Within 10 days after Gates sent his initial e-mail, Burgum was among a group of top Microsoft executives that included members of the companys Business Development team who were studying the financial and business feasibility of acquiring SAP.
A June 17, 2003, report that circulated among Microsofts leadership on the potential SAP acquisition was littered with stellar constellation names used as code words to thinly veil the main players in the enterprise applications acquisition scenario.
Oracle was Ophiuchus, the “Serpent Bearer”; SAP was Sagittarius; Microsoft was Mensa; PeopleSoft was Pegasus; and IBM was Indus.
The report was distributed with an e-mail from Cindy Bates, a member of the Business Development team, saying that regardless of whether PeopleSoft fended off Oracles buyout bid, “the dynamics of the industry have changed. We should think proactively in determining our own fate, as no doubt the folks in Armonk [N.Y.] are doing.” Armonk is home to IBMs corporate headquarters.
Bates e-mail suggests that IBM may also have been a suitor for SAP. “It is probably wise to let Sagittarius know that we would be willing to have conversations with them (with some indication of reasonably aggressive pricing) so that should Indus change its strategy and approach Sagittarius about an acquisition, we would be positioned to have a seat on the table too,” Bates wrote.
Microsoft held talks with SAPs leadership about a possible acquisition in the fall of 2003. However, Microsofts ardor for the acquisition faded when the two companies considered the potential difficulties of integrating the two multinational organizations, Burgum testified.
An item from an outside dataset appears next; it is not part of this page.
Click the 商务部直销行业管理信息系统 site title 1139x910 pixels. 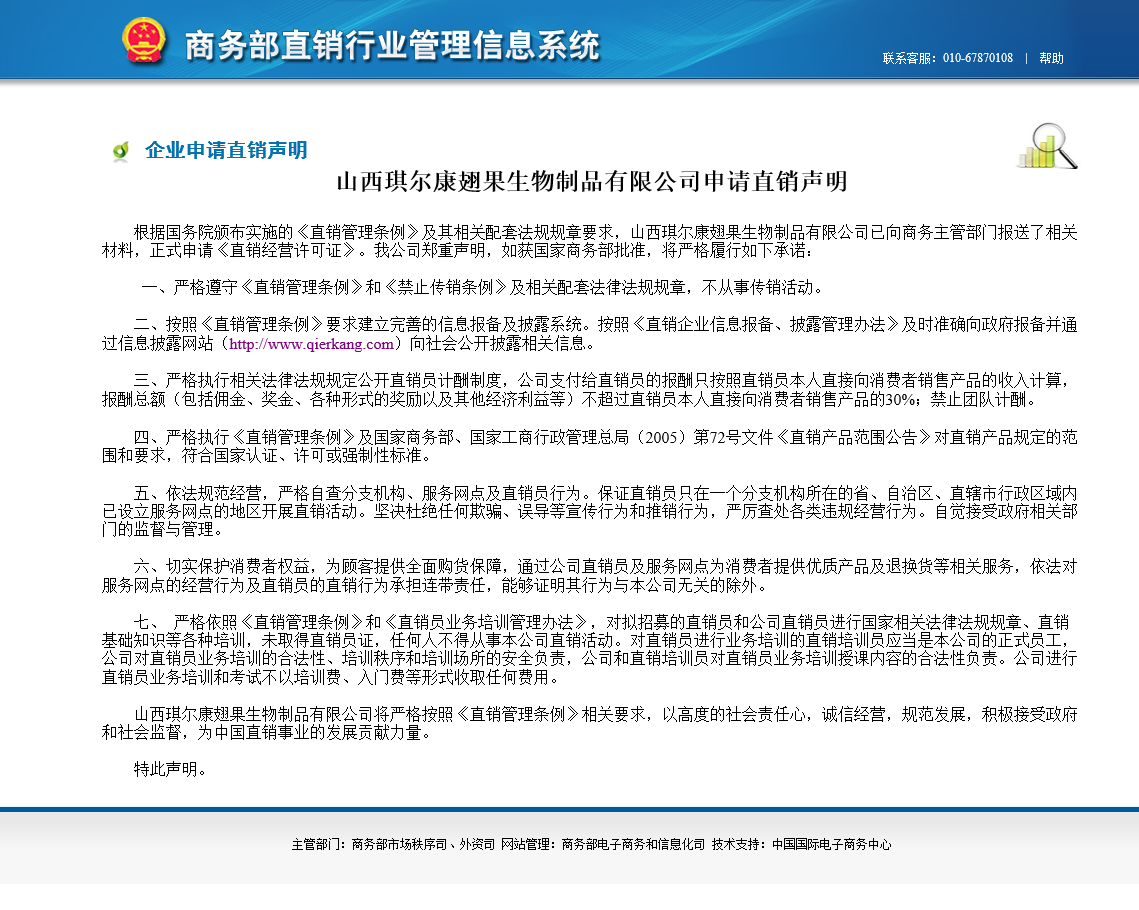[x=392, y=45]
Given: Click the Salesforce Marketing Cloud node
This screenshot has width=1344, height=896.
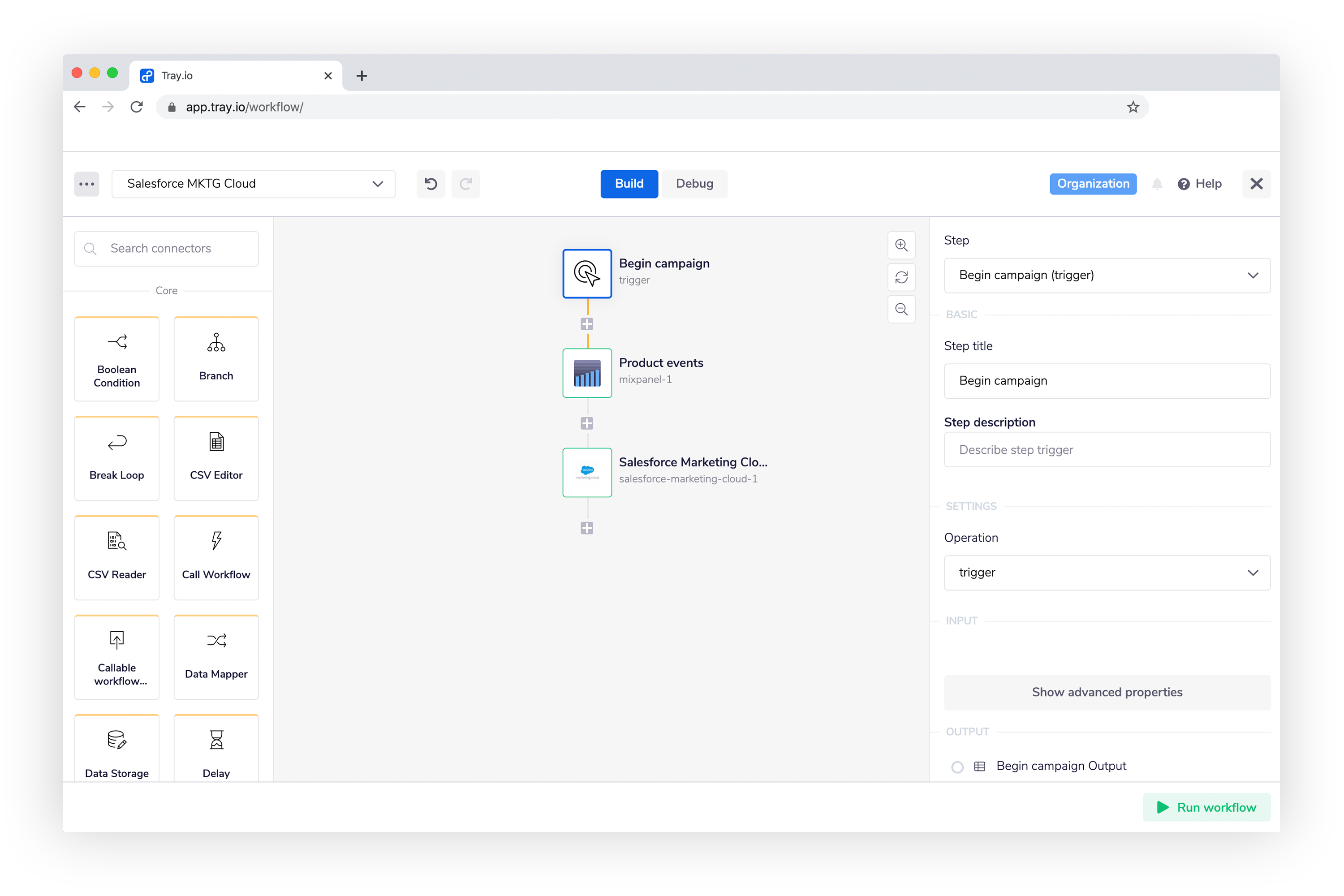Looking at the screenshot, I should click(x=586, y=470).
Burgum denied persistent assertions by Oracle lead attorney Daniel Wall under cross examination that Microsoft is planning to build up the capabilities of the MBS applications to compete in the high-end enterprise market now that the company has abandoned the SAP acquisition. MBS applications include financial management, accounting, supply chain, human resources and customer relationship management.
Wall cited a Microsoft business presentation that showed that the “footprint” of the Microsoft MBS applications “has expanded significantly” into the “corporate application software” market, which includes organizations with as many as 5,000 employees.
Burgum, however, said that the company is growing in the midrange market, the market MBS applications have always served. Microsoft, he said, has no plans to target the MBS applications at the same size organizations served by Oracle, PeopleSoft and SAP.
Under direct examination by DOJ attorney Phillip Malone, Burgum said a recent MBS reorganization that has him reporting directly to Ballmer isnt part of a plan to expand the focus of the group into the high-end enterprise market.
Nor are the 120 new features and enhancements released this month in the latest version of the Great Plains financial management applications aimed at the high-end enterprise market, he said.